*AIM OF THE EXERCISE*
An exact reproduction of every record is required.

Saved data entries
● ● ● ●

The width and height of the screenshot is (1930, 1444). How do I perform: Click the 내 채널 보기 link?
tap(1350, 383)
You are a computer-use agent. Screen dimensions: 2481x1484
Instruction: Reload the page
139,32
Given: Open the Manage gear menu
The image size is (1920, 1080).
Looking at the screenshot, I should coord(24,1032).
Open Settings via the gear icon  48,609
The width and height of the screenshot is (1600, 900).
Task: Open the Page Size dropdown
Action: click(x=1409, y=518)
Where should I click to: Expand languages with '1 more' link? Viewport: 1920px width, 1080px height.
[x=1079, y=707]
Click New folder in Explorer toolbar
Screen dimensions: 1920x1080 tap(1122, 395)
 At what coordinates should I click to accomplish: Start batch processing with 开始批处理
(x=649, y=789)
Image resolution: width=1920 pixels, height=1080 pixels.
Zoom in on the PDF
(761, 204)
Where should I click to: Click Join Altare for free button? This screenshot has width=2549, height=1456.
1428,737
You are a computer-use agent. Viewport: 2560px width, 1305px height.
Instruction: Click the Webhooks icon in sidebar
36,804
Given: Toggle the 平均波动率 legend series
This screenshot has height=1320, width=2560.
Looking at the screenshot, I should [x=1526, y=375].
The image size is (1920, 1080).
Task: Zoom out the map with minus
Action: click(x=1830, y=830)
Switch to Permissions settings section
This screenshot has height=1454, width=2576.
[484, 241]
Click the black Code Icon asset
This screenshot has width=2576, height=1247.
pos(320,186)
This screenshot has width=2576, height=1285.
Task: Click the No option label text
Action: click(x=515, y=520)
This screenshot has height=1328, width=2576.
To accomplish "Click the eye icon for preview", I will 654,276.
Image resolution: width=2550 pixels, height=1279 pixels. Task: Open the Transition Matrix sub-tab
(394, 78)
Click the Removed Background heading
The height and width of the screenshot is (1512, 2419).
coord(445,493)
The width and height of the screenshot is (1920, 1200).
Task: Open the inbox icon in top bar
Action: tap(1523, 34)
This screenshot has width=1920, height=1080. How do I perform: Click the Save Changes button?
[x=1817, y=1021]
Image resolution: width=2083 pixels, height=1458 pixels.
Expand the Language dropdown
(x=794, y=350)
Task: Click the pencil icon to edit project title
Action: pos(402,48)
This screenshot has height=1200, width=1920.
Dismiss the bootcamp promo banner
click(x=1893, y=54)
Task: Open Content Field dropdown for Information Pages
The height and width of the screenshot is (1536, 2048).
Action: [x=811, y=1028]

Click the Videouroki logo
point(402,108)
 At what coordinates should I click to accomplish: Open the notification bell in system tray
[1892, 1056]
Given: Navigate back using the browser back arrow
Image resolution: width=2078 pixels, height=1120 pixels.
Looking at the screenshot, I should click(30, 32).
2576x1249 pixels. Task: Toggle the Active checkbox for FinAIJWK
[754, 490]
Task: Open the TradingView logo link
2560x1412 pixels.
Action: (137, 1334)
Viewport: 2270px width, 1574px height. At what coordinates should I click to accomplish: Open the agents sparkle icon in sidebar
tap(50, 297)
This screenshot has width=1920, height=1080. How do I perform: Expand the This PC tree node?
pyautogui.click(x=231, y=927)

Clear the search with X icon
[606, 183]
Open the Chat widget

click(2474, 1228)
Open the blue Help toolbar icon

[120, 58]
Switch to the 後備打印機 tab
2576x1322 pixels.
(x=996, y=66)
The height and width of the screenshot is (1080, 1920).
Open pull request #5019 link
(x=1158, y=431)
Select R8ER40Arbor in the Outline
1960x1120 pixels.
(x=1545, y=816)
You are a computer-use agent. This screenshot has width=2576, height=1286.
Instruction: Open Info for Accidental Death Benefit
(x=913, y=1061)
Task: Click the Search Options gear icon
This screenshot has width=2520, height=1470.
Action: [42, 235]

● ● ● ●

*ANSWER FOR THIS EXERCISE*
The width and height of the screenshot is (1930, 1444). How do I perform: Click the 내 채널 보기 link?
tap(1350, 383)
You are a computer-use agent. Screen dimensions: 2481x1484
Instruction: Reload the page
139,32
Given: Open the Manage gear menu
The image size is (1920, 1080).
Looking at the screenshot, I should coord(24,1032).
Open Settings via the gear icon  48,609
The width and height of the screenshot is (1600, 900).
Task: Open the Page Size dropdown
Action: click(x=1409, y=518)
Where should I click to: Expand languages with '1 more' link? Viewport: 1920px width, 1080px height.
[x=1079, y=707]
Click New folder in Explorer toolbar
Screen dimensions: 1920x1080 tap(1122, 395)
 At what coordinates should I click to accomplish: Start batch processing with 开始批处理
(x=649, y=789)
Image resolution: width=1920 pixels, height=1080 pixels.
Zoom in on the PDF
(761, 204)
Where should I click to: Click Join Altare for free button? This screenshot has width=2549, height=1456.
1428,737
You are a computer-use agent. Viewport: 2560px width, 1305px height.
Instruction: Click the Webhooks icon in sidebar
36,804
Given: Toggle the 平均波动率 legend series
This screenshot has height=1320, width=2560.
Looking at the screenshot, I should [x=1526, y=375].
The image size is (1920, 1080).
Task: Zoom out the map with minus
Action: click(x=1830, y=830)
Switch to Permissions settings section
This screenshot has height=1454, width=2576.
[484, 241]
Click the black Code Icon asset
This screenshot has width=2576, height=1247.
pos(320,186)
This screenshot has width=2576, height=1285.
Task: Click the No option label text
Action: click(x=515, y=520)
This screenshot has height=1328, width=2576.
To accomplish "Click the eye icon for preview", I will 654,276.
Image resolution: width=2550 pixels, height=1279 pixels. Task: Open the Transition Matrix sub-tab
(394, 78)
Click the Removed Background heading
The height and width of the screenshot is (1512, 2419).
coord(445,493)
The width and height of the screenshot is (1920, 1200).
Task: Open the inbox icon in top bar
Action: tap(1523, 34)
This screenshot has width=1920, height=1080. How do I perform: Click the Save Changes button?
[x=1817, y=1021]
Image resolution: width=2083 pixels, height=1458 pixels.
Expand the Language dropdown
(x=794, y=350)
Task: Click the pencil icon to edit project title
Action: pos(402,48)
This screenshot has height=1200, width=1920.
Dismiss the bootcamp promo banner
click(x=1893, y=54)
Task: Open Content Field dropdown for Information Pages
The height and width of the screenshot is (1536, 2048).
Action: [x=811, y=1028]

Click the Videouroki logo
point(402,108)
 At what coordinates should I click to accomplish: Open the notification bell in system tray
[1892, 1056]
Given: Navigate back using the browser back arrow
Image resolution: width=2078 pixels, height=1120 pixels.
Looking at the screenshot, I should click(30, 32).
2576x1249 pixels. Task: Toggle the Active checkbox for FinAIJWK
[754, 490]
Task: Open the TradingView logo link
2560x1412 pixels.
Action: (137, 1334)
Viewport: 2270px width, 1574px height. At what coordinates should I click to accomplish: Open the agents sparkle icon in sidebar
tap(50, 297)
This screenshot has width=1920, height=1080. How do I perform: Expand the This PC tree node?
pyautogui.click(x=231, y=927)

Clear the search with X icon
[606, 183]
Open the Chat widget

click(2474, 1228)
Open the blue Help toolbar icon

[120, 58]
Switch to the 後備打印機 tab
2576x1322 pixels.
(x=996, y=66)
The height and width of the screenshot is (1080, 1920).
Open pull request #5019 link
(x=1158, y=431)
Select R8ER40Arbor in the Outline
1960x1120 pixels.
(x=1545, y=816)
You are a computer-use agent. This screenshot has width=2576, height=1286.
Instruction: Open Info for Accidental Death Benefit
(x=913, y=1061)
Task: Click the Search Options gear icon
This screenshot has width=2520, height=1470.
Action: [42, 235]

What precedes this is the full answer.